Convert Layout Pass

Author: Animesh Jain

1. Background

Data layout format describes how the data is laid out in the memory. For example, Tensorflow framework default data layout for convolution operator is NHWC, i.e, the data is 4-dimensions and is laid out in row-major format with N being the first dimension and C being the last dimension. Data layout has a major role in model performance, significantly affecting spatial and temporal locality. For example, Intel x86 backend in TVM prefers layout as NCHWc where the C dimension is tiled in 2 dimensions to exploit data locality efficiently. Similarly, CUDA backend prefers the data layout to be in NCHW format.

Essentially, TVM has to deal with data layouts throughout the compiler toolchain - Framework parsers, Relay layout transformations, and TOPI schedules. As we move towards third-party codegen integration, which might have their own data layout restrictions, handling layouts at all levels in TVM toolchain is going to become even more challenging. Therefore, we developed a new Relay pass - ConvertLayout – to reduce some of the complications that arise due to layout handling.

If you directly want to understand the usage of ConvertLayout Pass, directly jump to Section 4 - Usage.

2. Motivation and Overview

Let’s look at a simple scenario to understand the complications that arise due to different layouts - Suppose we want to compile a Tensorflow NHWC graph for an ARM edge device. But, suppose we currently support only NCHW schedules in TOPI for ARM. So, there is a mismatch between framework layout and TOPI-supported layout. One way to deal with this mismatch is to insert layout transforms before each and after convolution, such that resulting convolution has NCHW input data layout and can use TOPI schedules. However, this can lead to performance degradation because of the presence of too many layout transforms.

We encountered similar problems in other use cases as well

  • No way to run TFLite graphs on Nvidia GPUs. TOPI has NCHW-only schedules for GPUs.

  • Ever-complicating logic in AlterOpLayout for convolution to support different pairs of layout transformations.

  • Sub-optimal performance for TF graphs due to extra layout transforms.

  • Complication in third-party codegen integrations like TensorRT that prefers data layout to be in one format.

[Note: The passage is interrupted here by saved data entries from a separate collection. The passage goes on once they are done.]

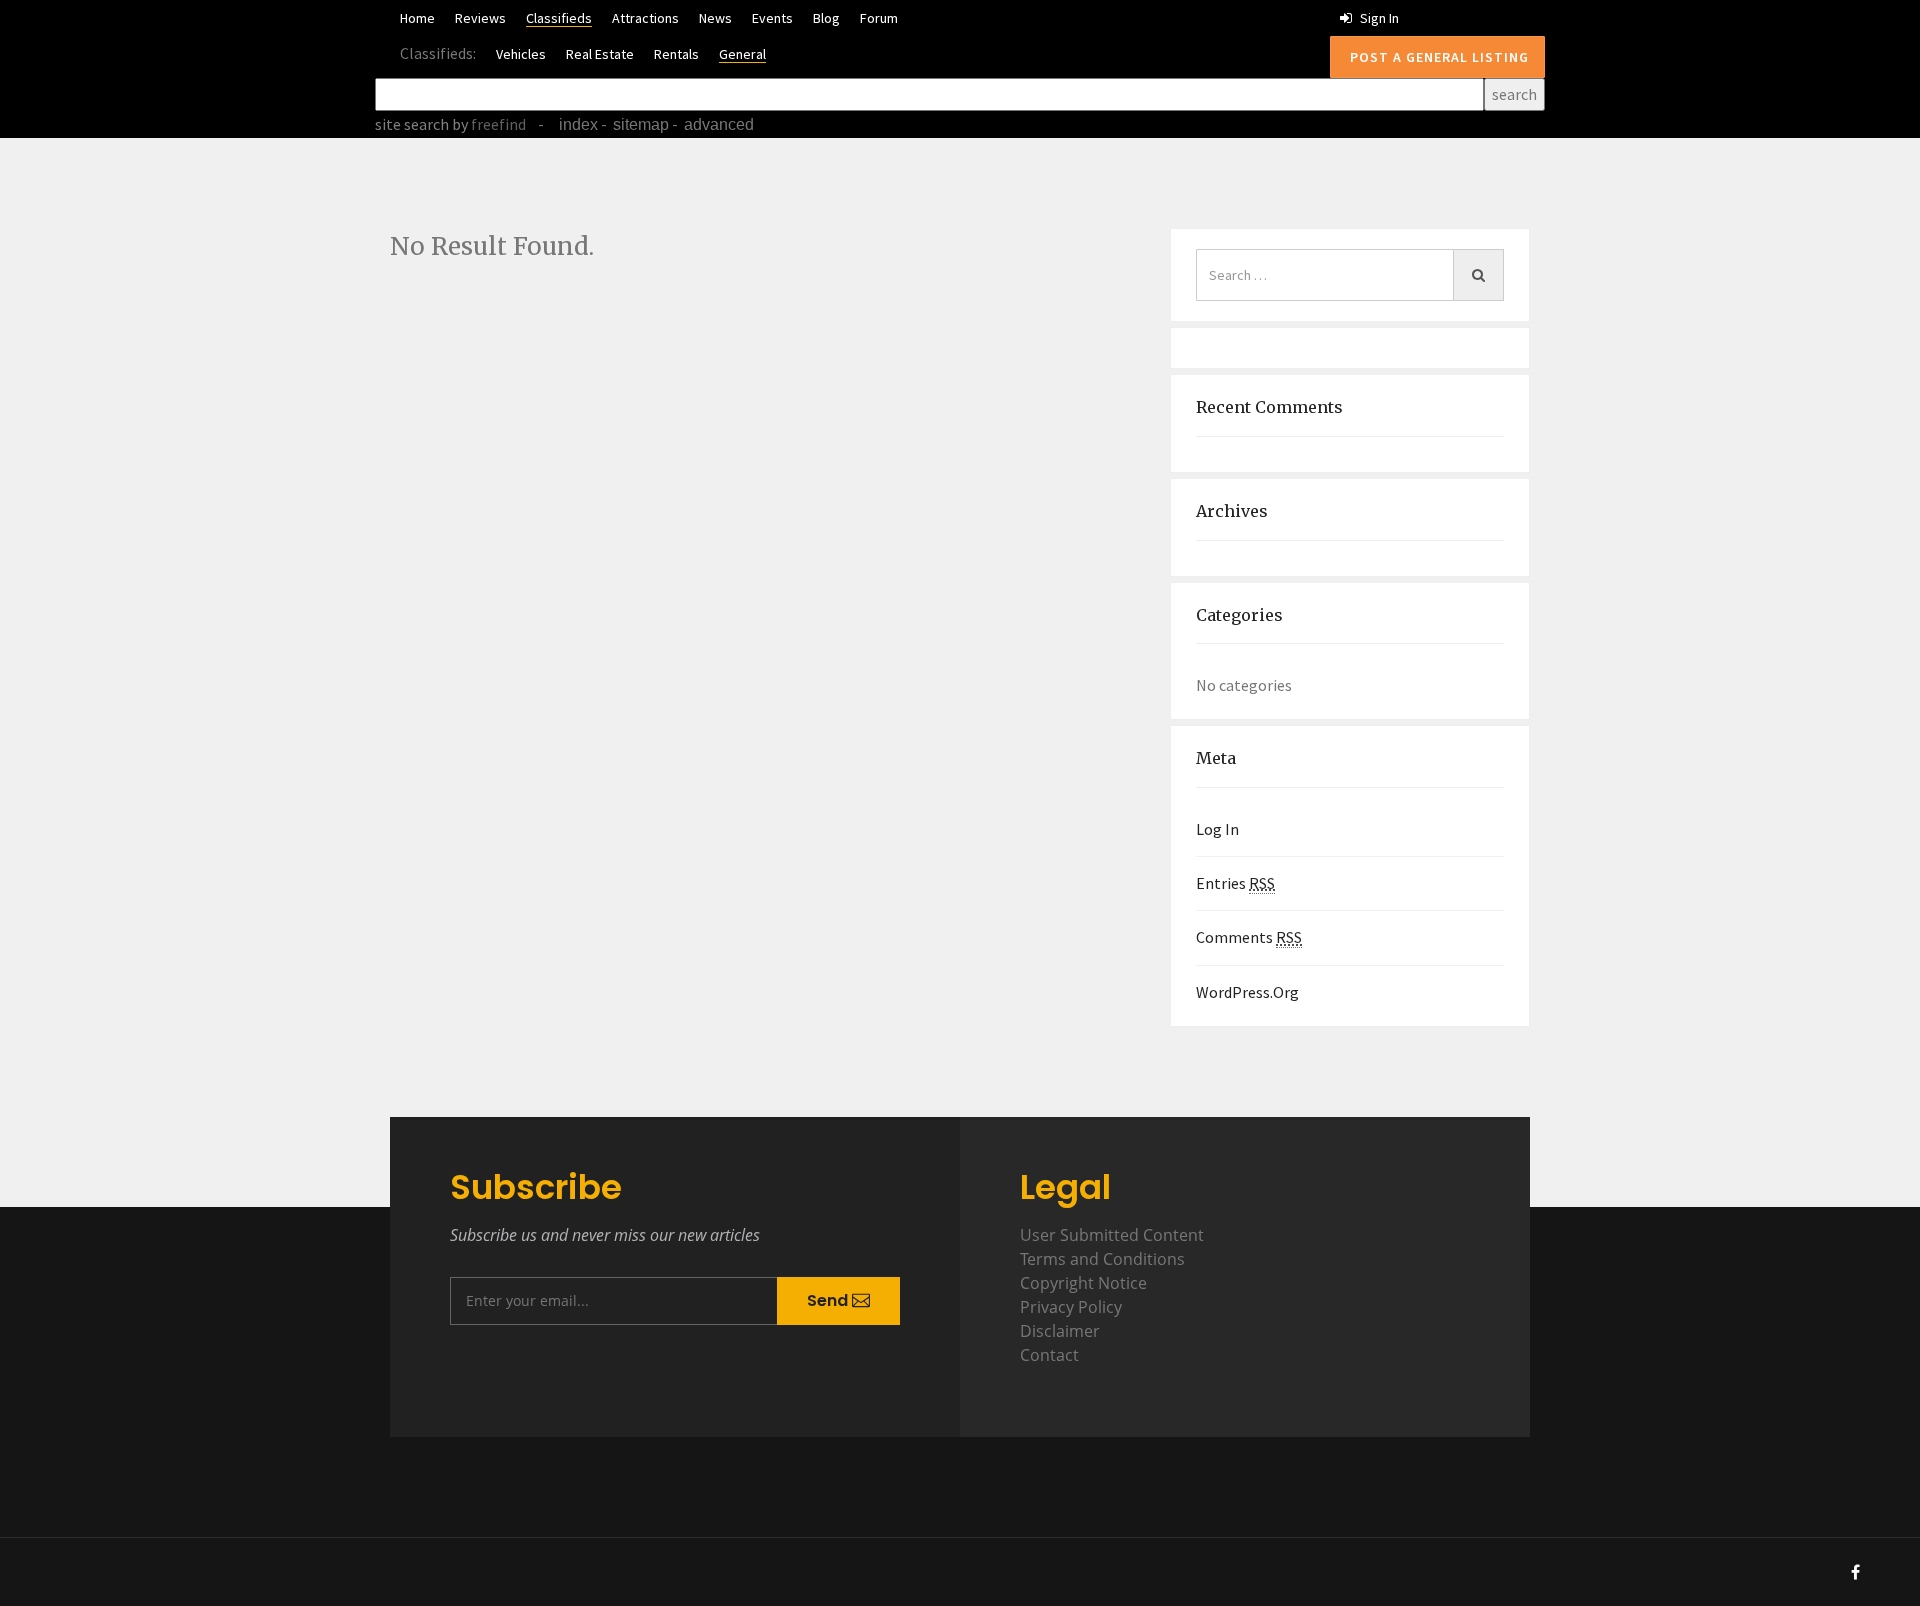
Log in (1217, 829)
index (578, 124)
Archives (1232, 511)
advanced (719, 124)
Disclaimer (1060, 1331)
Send (829, 1300)
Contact (1049, 1355)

To solve these problems, we introduced ConvertLayout pass that sets up the infrastructure to change the data layout of the whole graph with minimal number of data layout transforms. In ideal cases, we will have only 2 layout transforms for data, one at the start and one at the end. An example to show the transformation is below

# Original graph - 2 convolutions in NHWC format.
fn (%x: Tensor[(1, 56, 56, 64), float32], %weight1: Tensor[(3, 3, 64, 32), float32], %weight2: Tensor[(3, 3, 32, 32), float32]) {
  %0 = nn.conv2d(%x, %weight1, padding=[1, 1], channels=32, kernel_size=[3, 3], data_layout="NHWC", kernel_layout="HWIO");
  %1 = nn.relu(%0);
  %2 = nn.conv2d(%1, %weight2, padding=[1, 1], channels=32, kernel_size=[3, 3], data_layout="NHWC", kernel_layout="HWIO");
  nn.relu(%2)
}

# After ConvertLayout - For data, there is a transform at the start and at the end.
# For weights, there are transforms to adapt to NCHW layout. These will be removed by FoldConstant pass.
fn (%x: Tensor[(1, 56, 56, 64), float32], %weight1: Tensor[(3, 3, 64, 32), float32], %weight2: Tensor[(3, 3, 32, 32), float32]) {
  %0 = layout_transform(%x, src_layout="NHWC", dst_layout="NCHW") /* ty=Tensor[(1, 64, 56, 56), float32] */;
  %1 = layout_transform(%weight1, src_layout="HWIO", dst_layout="OIHW") /* ty=Tensor[(32, 64, 3, 3), float32] */;
  %2 = nn.conv2d(%0, %1, padding=[1, 1], channels=32, kernel_size=[3, 3]) /* ty=Tensor[(1, 32, 56, 56), float32] */;
  %3 = nn.relu(%2) /* ty=Tensor[(1, 32, 56, 56), float32] */;
  %4 = layout_transform(%weight2, src_layout="HWIO", dst_layout="OIHW") /* ty=Tensor[(32, 32, 3, 3), float32] */;
  %5 = nn.conv2d(%3, %4, padding=[1, 1], channels=32, kernel_size=[3, 3]) /* ty=Tensor[(1, 32, 56, 56), float32] */;
  %6 = nn.relu(%5) /* ty=Tensor[(1, 32, 56, 56), float32] */;
  layout_transform(%6, src_layout="NCHW", dst_layout="NHWC") /* ty=Tensor[(1, 56, 56, 32), float32] */
}

3. Design

Before delving into ConvertLayout pass, let’s categorize the operators into 3 categories based on their sensitivity to data layouts. This categorization will be useful later to understand Convertlayout pass details.

  • Layout agnostic - Relu, pow etc. These operators are not affected, neither functionality nor performance, by data layouts.

  • Lightly-layout sensitive - pad, concatenate, reduce ops like sum etc. These operators have some attributes that are functionally affected if we do a layout transformation before them. However, performance-wise, the difference is not significant. For these operators, it is beneficial to just adapt to the previous operator output data layout.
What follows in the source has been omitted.